Paul takes some initiative, does some politicking, the dumb bag of bones, and introduces himself to the whole line of them, shaking the hand of each, his cold fleshy grip slippery like a descaled fish, freshly blooded, matching the ancient women bone for bone in each transaction. After allowing their pleasantries, their little introduction, Cleveland lays it out on the table: We've resurrected him, now what?

They huddle, briefly, though, the time it takes for them to gather together into a huddling and then return to their original formation, a strict line, a wall of motherhood, is not quick. The taller one, previously noted for mouthing wavered condemnations, is provided with a bullhorn by Marv (she being his mother specifically): He was gentle with us, handling our wrists and fingers. He seems harmless, son-like. He seems to be unhealthy as any of you have been at any point and to have the possibility for being as purposeless as each of you have turned out to be, to have a knack, possibly, as each of you have had, at one point or another, for the piano, though we expect, as was the case with you, each one of you, that he would, after a lengthy period, right when he would begin to catch his stride—the stride-catching period being after a year, maybe two years—would bare down on us, whining about how he didn't want to play the piano anymore. And we, being mothers, would refuse him for as long as we could, but we are mothers after all, not devils, not sons, and so, of course, as we did with each one of you, each and every one, we would submit, eventually, allow him to quit, to quit playing the piano, even after we told him how much he would regret it, and even after we said he would regret it, he would quit, just like each one of you quit, just as you were catching your strides, and now, how do you feel now? Ashamed? Filled with regret? (They did, the felt ashamed and filled with regret, all of them wanted to be able to play the piano, to tear through some ragtime number at a moments notice, for a ragtime girl, for their mothers.) And, this being the case, us considering him as a son, not unlike one of you, we, therefore, we consider him dead. We suggest a shallow pond.

To this, Cleveland takes Paul and immediately drops his head down off his shoulders (Paul's head off Paul's shoulders), plip plop, just like that. Then, of course, for the sake of Marv's mother's suggestion, plants Paul's everything-from-the-shoulders-down portion in a nearby pond of sufficient shallowness.


Wait is he…?


Nope. No sir.

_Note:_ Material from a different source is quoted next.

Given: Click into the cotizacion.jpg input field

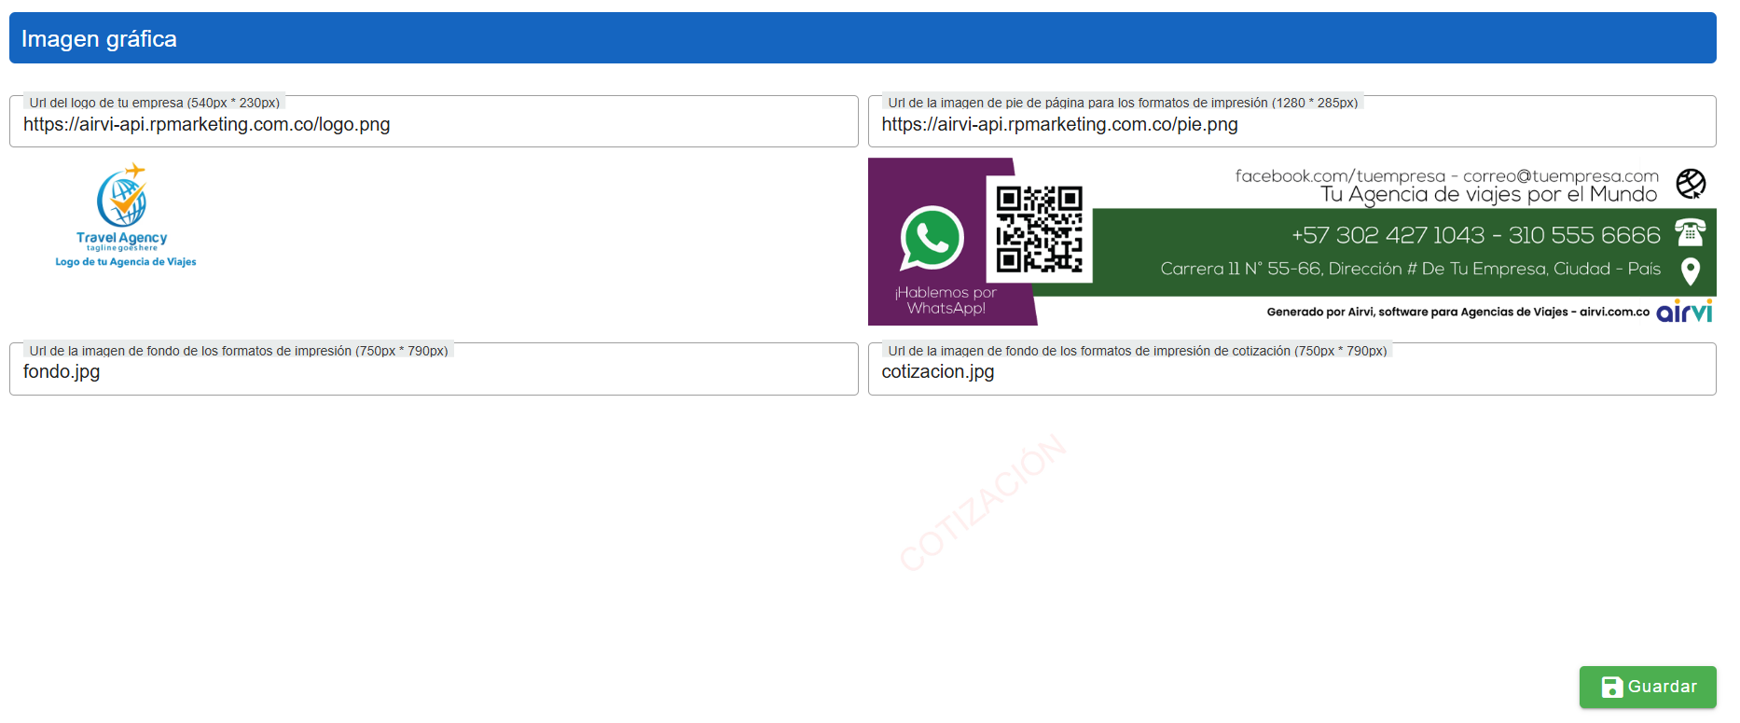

He is not.


Actually, though: Paul never resurrects. Not ever. The men all sullen—heads down, shoulders up, like impoverished vultures. A few begin weeping and, subsequently, end up being taken in the arms of others, less shaken, for a rarely had physical-type comfort. Cleveland, overtired from his resurrecterly exertions, packs Paul up, suitcasing him, keeping him for himself, unwilling to leave him, the corpse that he is, dead and lonely in the tomb, to remain, his pockets candied (Cleveland and the gang exhausting a wide range of resurrecting techniques), inviting local animals to lick at the seams, for, despite their failure, an inability to achieve godhood, Cleveland could create something yet, and what else is godhood but that?